▸ **AIM OF THE TASK**
An exact copy of every entry is needed, with no images.

*** EXTRACTED RECORDS ***

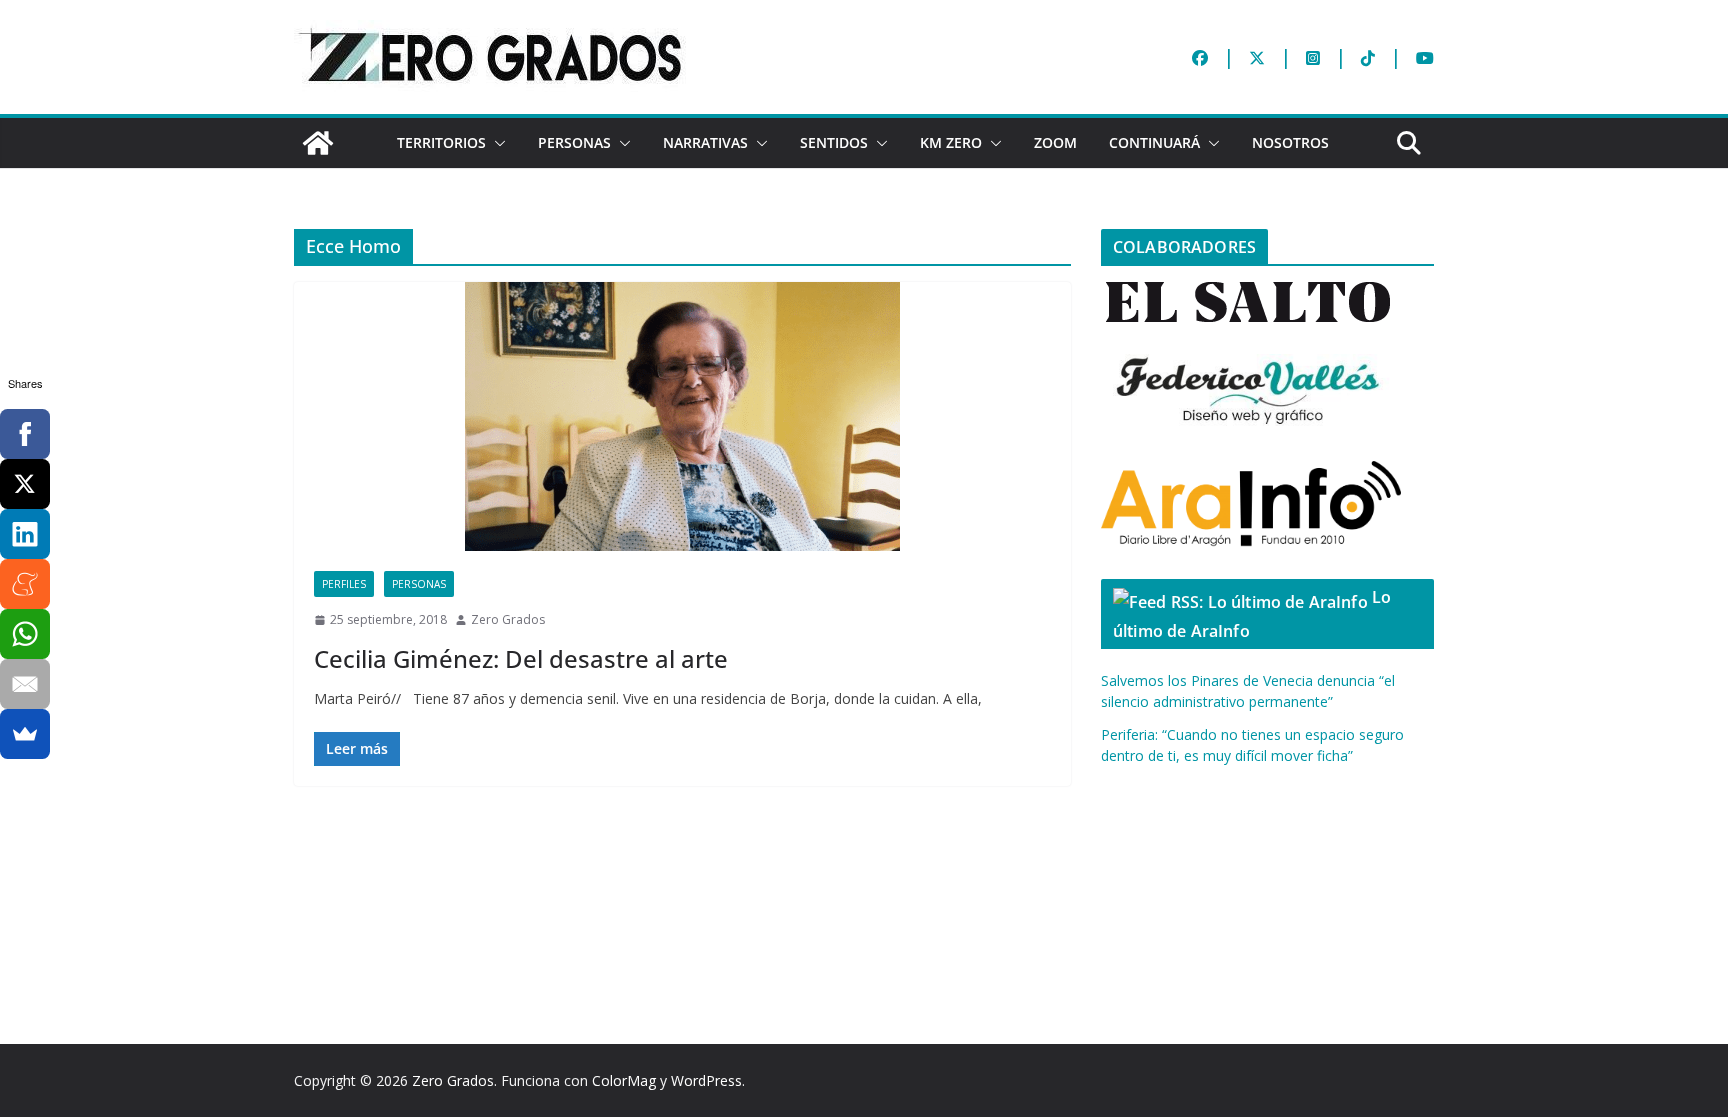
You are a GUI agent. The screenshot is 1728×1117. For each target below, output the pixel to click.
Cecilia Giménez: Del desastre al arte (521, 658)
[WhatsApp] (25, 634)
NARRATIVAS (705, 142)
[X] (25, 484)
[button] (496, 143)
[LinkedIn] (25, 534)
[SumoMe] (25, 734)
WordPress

*** End of EXTRACTED RECORDS ***

▸ **EXERCISE OUTPUT**
You are a GUI agent. The screenshot is 1728×1117. For each target below, output the pixel to click.
Cecilia Giménez: Del desastre al arte (521, 658)
[WhatsApp] (25, 634)
NARRATIVAS (705, 142)
[X] (25, 484)
[button] (496, 143)
[LinkedIn] (25, 534)
[SumoMe] (25, 734)
WordPress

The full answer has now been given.